Desde que se anunció el regreso de la Copa del Mundo era evidente que México necesitaría prepararse. Más aún las ciudades sede. Hoy, faltando solo 11 días para la inauguración, es más que evidente que no lo logramos. No estamos listos para el Mundial de fútbol.
Durante los últimos meses, quienes habitamos aquí, hemos atestiguado la transformación de la Ciudad de México. Un sinfín de obras de adecuación y decoración que, invariablemente, reflejan las prioridades del gobierno capitalino. Lo inmediato antes que lo necesario. Pintar y adornar la fachada, cuando la estructura de la casa apenas puede sostenerse. Una casa sin drenaje, que se tambalea ante tantos añadidos sobre la estructura original. Una casa en la que hay días en los que pareciera que no cabemos. Una casa cada vez más difícil de transitar y habitar.

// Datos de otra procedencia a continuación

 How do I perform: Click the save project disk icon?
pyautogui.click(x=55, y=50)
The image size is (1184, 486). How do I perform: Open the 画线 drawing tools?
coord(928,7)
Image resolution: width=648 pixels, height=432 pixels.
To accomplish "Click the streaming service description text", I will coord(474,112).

La intervención del espacio urbano -de forma, no de fondo-, ha hecho aún más complicado el caos cotidiano de la ciudad. La mala planeación o quizá el desinterés de las autoridades en las rutinas y labores diarias de los habitantes se reflejan en cierres parciales de la circulación de cualquier vía, cualquier día y a cualquier hora. Sea porque están pintando de morado el muro del lado del carril central de Circuito Interior un jueves en punto de las 8:00 de la mañana o porque están poniendo propaganda del gobierno frente a una salida de Periférico un martes a las 9:00 de la mañana. Sumando al tráfico infernal en cualquier caso.
A todo esto hay que agregar el terror que todos hemos sentido antes de salir de algún lugar cuando empieza a llover. No por la lluvia per se, sino porque la ciudad colapsa con apenas unas cuantas gotas de agua. El estado actual de la infraestructura hidráulica pareciera una vuelta a la época de los ríos y canales. Uno de tantos resultados de la política de construir segundos pisos cuando en realidad necesitábamos drenaje. De decisiones pasadas y omisiones presentes. De priorizar la infraestructura visible frente a la funcional.

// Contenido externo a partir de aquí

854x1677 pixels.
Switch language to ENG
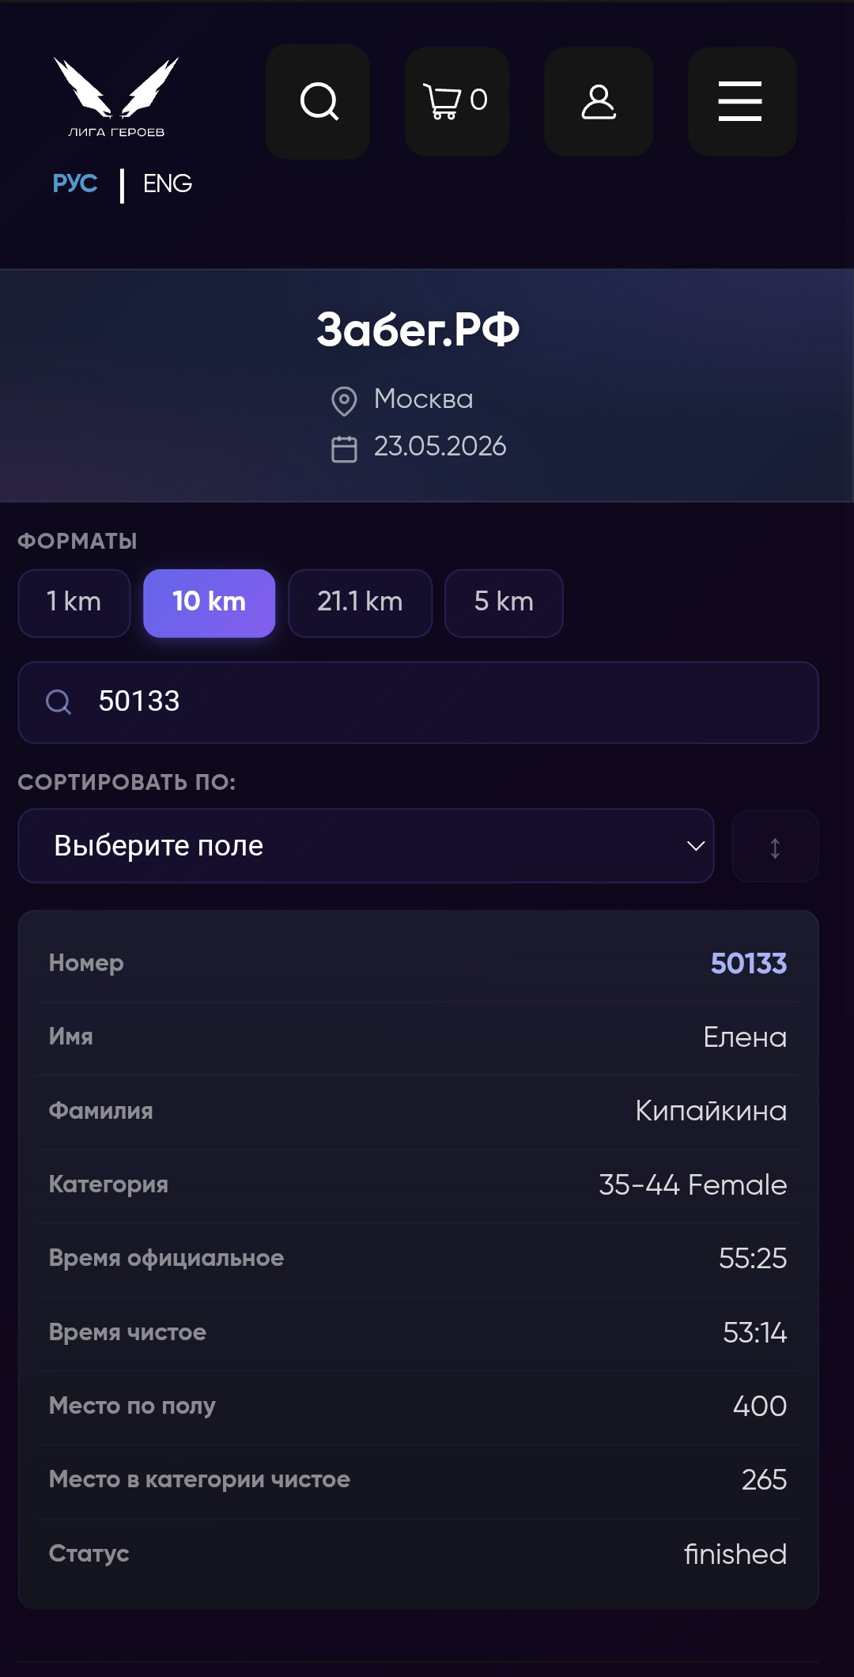(168, 183)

En el metro la situación no es distinta. La falta de mantenimiento es evidente. Siempre saturado. Insuficiente. Las líneas más nuevas se agrietan hasta caerse y las más antiguas operan al límite. El aeropuerto vive en eterna reparación y remodelación. Inundado. Agonizando frente a una terminal militar disfrazada, lejos de todo, literalmente. Las calles son un campo de minas ahora ocultas con algo de pintura. Las banquetas, cuando no están invadidas por comercios, desaparecen frente a la nueva ciclopista. Intransitables de cualquier manera.
Y no se trata de no disfrutar de la Copa del Mundo. Al final, las cosas no han cambiado tanto. El Mundial siempre va: después de Tlatelolco, después del 85, después del colapso de la Línea 12 del metro. Después de todo. Candil de la calle, oscuridad de su casa, dice la sabiduría popular mexicana. Candil del mundo, en este caso.
Tampoco se trata de si nos gusta o no el color morado y los ajolotes. A consulta a mano alzada, sabemos la respuesta. La crítica no va por ahí. Se trata de ser capaces de señalar las incongruencias, aun disfrutando y haciendo la fiesta como solo la afición mexicana sabe hacerla. Este cúmulo de malas decisiones y manejos deficientes no se remedian con un poco de pintura, más propaganda política o modificando el calendario escolar. Pudimos prepararnos mejor. Tuvimos tiempo. Debimos hacerlo. La Ciudad de México se ha pintado con ajolotes y colores, pero nada más.